I still stand by that. Bodies bring us a lot of burdens, and they shoulder many tasks. But fundamentally: no body, nowhere to feel good. Which also means: enjoy while it lasts.
If you concern yourself at all with the pain of the world, if you fight against oppression, it’s all the more important to have a robust practice of pleasure.
My queer friends and family tend to be really good at reminding me of this, now during Pride Month, and all year round.
It’s an idea adrienne maree brown puts forth in her book Pleasure Activism, which connects pleasure, especially erotic pleasure, to liberation. “Pleasure is not one of the spoils of capitalism. It is what our bodies, our human systems, are structured for; it is the aliveness and awakening, the gratitude and humility, the joy and celebration of being miraculous.”
And in the 8th episode of We Are The Great Turning, the podcast I produced with Jess Serrante, Joanna Macy shares her gospel of eros.
Her practice of sensual enjoyment is ingrained and effortless. It’s blush-inducing to hear a 95 year old woman talk this way.

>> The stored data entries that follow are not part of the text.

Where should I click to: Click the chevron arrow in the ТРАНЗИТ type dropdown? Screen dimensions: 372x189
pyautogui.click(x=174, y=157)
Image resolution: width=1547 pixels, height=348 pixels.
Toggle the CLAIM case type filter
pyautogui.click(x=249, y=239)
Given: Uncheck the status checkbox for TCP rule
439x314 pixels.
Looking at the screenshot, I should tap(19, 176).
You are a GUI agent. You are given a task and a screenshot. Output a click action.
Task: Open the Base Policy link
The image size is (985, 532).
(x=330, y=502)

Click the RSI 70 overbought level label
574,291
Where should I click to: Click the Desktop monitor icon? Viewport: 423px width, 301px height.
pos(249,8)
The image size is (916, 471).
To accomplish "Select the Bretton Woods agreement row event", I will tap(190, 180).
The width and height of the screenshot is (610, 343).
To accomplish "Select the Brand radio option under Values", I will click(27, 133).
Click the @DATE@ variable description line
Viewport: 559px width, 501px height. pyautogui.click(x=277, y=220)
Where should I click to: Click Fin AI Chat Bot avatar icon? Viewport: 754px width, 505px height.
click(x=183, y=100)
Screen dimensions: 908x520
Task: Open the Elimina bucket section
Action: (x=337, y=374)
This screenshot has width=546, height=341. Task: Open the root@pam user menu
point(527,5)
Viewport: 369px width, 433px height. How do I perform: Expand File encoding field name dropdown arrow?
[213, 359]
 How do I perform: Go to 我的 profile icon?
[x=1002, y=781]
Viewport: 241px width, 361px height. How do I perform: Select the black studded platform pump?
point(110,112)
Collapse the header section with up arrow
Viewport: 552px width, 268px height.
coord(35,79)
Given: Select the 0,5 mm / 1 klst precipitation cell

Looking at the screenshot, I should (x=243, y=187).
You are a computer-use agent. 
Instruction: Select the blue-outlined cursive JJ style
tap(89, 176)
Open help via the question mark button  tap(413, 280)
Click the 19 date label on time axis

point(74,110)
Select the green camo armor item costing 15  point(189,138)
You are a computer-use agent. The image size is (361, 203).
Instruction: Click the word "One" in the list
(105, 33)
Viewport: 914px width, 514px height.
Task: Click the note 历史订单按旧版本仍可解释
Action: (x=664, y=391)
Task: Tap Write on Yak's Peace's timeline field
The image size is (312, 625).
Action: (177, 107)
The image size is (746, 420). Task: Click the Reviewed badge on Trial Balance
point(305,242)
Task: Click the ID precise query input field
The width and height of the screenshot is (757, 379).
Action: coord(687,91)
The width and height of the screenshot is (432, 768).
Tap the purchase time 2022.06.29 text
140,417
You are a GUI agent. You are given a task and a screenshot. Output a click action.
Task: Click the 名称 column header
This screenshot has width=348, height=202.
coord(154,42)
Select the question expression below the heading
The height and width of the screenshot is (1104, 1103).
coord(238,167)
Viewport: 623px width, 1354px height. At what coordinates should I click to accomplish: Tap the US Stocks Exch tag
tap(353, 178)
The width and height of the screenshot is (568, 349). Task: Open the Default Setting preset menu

“My whole body mind is kind of lit up and resonating from simply walking in my neighborhood on a sunny morning. Everything is singing the capacity for perfection. It's like the Earth is singing, as she dances, as she rotates around the sun, and we can count on her faithfully circling around, held in this orbit of attraction and celebration…Mama Nature makes herself beautiful so that things can get impregnated. We make ourselves beautiful for the lover. Mm-hmm. We make ourselves beautiful for coming together, the act of love.”
This kind of devotion keeps us working for a better future for our beloved planet. And this kind of bliss keeps us in the present moment. It’s our reward for not numbing out, or turning away from what’s happening in the world, good and bad.
“How can the world be saved without people who love it in every single way?” Macy asks.
It’s full dusk now. Fireflies are flashing their semaphors of love. I know the oppressive heat is coming, and for now I’m bathing in this sweet, cool air.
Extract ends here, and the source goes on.